* **EXPLORE THE MATERIAL**:
1. Answer these questions using the abdominal pain text, labeling each answer with its matching letter:
(a) Which organ is the gallbladder next to?
(b) What is the most common cause of pancreatitis?
(c) What other name does the text give for gastroenteritis?
2. Reproduce the abdominal pain text word for word from "Infections are a" to "a healthcare provider.".

==== GIVEN TEXT ====

Round ligament pain is sharp, comes and goes quickly, and isn’t usually associated with other signs and symptoms.
Infections in the urinary bladder are common. They can occur in people of any sex or age. Uncomplicated infections can cause burning pain during urination, a need to urinate more often, urine that smells bad, and bloody or cloudy urine.
Lower urinary tract infections can cause abdominal pain in the lower pelvis. If the infection moves up into the kidneys, it can cause pain in the upper abdomen or on either side and in the back (where the kidneys are located). Other symptoms may include fever, nausea, or vomiting.
UTIs may cause abdominal pain, but the symptoms of urinary pain/urgency may set it apart from other causes of abdominal pain.
One type of bacterial infection, called gastroenteritis or the “stomach flu,” may cause abdominal pain. The pain tends to be crampy and come and go. This type of infection might go away by itself in a few days to a week.
Another type of stomach infection is caused by bacteria called Helicobacter pylori (H. pylori). The bacteria overgrow and cause symptoms such as dull or burning pain, nausea, vomiting, bloating, and indigestion.
A third type of infection might be caused by bacteria that are found in spoiled food or infected water.
Stomach pain from an infection is usually accompanied by other symptoms such as indigestion, vomiting, or diarrhea. For contagious bacterial infections, which spread easily from person to person, it’s often clear when there’s an outbreak that it is the cause of the symptoms.
The gallbladder is a small organ that is next to the liver. Gallstones are a common problem that can cause abdominal pain. The pain is often in the abdomen's middle or upper right. It can also occur in the back or the right shoulder.
Gallstones can also cause nausea and vomiting. However, gallstones can also occur without any symptoms.
Pain from a gallstone may be severe and could last anywhere from a few minutes to several hours.
Pancreatitis is the inflammation of the pancreas. The pancreas is next to the stomach and the first section of the small intestine.
The pain of pancreatitis comes on suddenly and can start out dull and get more intense over time. It may also radiate towards the back. There can also be symptoms of diarrhea, nausea, vomiting, and bloating.
Pancreatitis pain comes on suddenly and may resolve in a few weeks with treatment. It is most often caused by gallstones but can also be associated with an infection or an immune-mediated condition.
It can be difficult to know when to see a healthcare provider for abdominal pain. Severe pain, especially with vomiting or diarrhea that won’t stop, dizziness, fainting, or blood, is always a reason to seek care right away.
For chronic or ongoing conditions like Crohn’s disease, pain may come and go, so it’s important to understand when your healthcare provider wants you to call them about symptoms.
Abdominal pain can be from many causes, some of which are chronic and some of which might need care immediately. It’s important to see a healthcare provider about the troublesome or worrying pain. Severe pain that comes on suddenly is a reason to seek emergency care.
Abdominal pain is a common reason for people being seen in the emergency room. Some causes can be treated easily, but others may be more serious. Keep track of pain and other symptoms to help your healthcare provider determine the cause.
A digestive specialist (gastroenterologist) may be the healthcare provider that is best suited to diagnosing and treating abdominal pain.
There are many reasons for belly button pain and bloating. If the pain can’t be tracked to food, such as spicy or fatty foods, or eating a large meal, there might be another cause.
Infections are a common cause of pain in the abdomen. Severe or long-lasting pain is a reason to see a healthcare provider to find out the reason for the pain and get treatment.
Some of the most common causes are infection (stomach, appendix, or urinary tract), food poisoning, hernia, or gallstones.
Pain that is severe, doesn’t go away after 30 minutes or so, or is accompanied by other worrying symptoms such as fainting, bleeding, fever, or nausea or vomiting that won’t stop are reasons to see a healthcare provider.

==== RECORDS SHOWN ====

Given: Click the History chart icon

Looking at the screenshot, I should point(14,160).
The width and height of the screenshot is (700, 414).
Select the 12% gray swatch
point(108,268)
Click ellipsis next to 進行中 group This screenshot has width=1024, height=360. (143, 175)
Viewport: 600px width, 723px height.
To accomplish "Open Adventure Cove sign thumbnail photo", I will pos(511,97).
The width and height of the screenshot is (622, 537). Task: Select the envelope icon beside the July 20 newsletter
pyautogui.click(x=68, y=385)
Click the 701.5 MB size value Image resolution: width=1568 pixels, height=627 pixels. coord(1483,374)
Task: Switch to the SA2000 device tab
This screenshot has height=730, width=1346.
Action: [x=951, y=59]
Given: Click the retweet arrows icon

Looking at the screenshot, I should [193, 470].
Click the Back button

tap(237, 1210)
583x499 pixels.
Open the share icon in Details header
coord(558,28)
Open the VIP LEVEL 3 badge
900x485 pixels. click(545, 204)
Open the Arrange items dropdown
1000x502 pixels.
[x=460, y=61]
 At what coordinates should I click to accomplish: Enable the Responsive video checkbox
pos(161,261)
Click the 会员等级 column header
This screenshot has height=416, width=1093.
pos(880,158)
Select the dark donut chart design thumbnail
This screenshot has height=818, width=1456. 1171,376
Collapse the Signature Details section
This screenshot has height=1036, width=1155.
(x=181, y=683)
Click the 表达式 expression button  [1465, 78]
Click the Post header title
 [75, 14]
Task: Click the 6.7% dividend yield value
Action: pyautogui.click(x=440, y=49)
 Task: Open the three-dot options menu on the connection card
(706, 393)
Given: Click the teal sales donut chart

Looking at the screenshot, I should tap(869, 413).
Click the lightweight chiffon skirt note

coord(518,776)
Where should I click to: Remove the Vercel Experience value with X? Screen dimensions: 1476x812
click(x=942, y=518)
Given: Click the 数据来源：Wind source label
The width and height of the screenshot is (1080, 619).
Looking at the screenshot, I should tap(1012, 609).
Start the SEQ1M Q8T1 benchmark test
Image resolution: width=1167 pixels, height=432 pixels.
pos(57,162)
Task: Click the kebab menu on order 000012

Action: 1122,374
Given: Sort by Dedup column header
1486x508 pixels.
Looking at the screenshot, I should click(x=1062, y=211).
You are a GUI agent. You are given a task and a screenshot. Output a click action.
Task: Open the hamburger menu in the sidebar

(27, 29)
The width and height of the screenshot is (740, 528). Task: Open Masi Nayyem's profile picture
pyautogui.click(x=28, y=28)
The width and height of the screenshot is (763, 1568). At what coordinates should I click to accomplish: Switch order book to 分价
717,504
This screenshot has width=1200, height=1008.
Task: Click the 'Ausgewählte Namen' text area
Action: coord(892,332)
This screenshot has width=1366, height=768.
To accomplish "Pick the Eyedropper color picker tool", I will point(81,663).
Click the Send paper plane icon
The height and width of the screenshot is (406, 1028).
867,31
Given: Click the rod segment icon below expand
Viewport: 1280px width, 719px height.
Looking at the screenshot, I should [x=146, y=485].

====

* **EXPECTED RESULTS**:
1.
(a) The liver.
(b) Gallstones.
(c) The "stomach flu."

2.
Infections are a common cause of pain in the abdomen. Severe or long-lasting pain is a reason to see a healthcare provider to find out the reason for the pain and get treatment.
Some of the most common causes are infection (stomach, appendix, or urinary tract), food poisoning, hernia, or gallstones.
Pain that is severe, doesn’t go away after 30 minutes or so, or is accompanied by other worrying symptoms such as fainting, bleeding, fever, or nausea or vomiting that won’t stop are reasons to see a healthcare provider.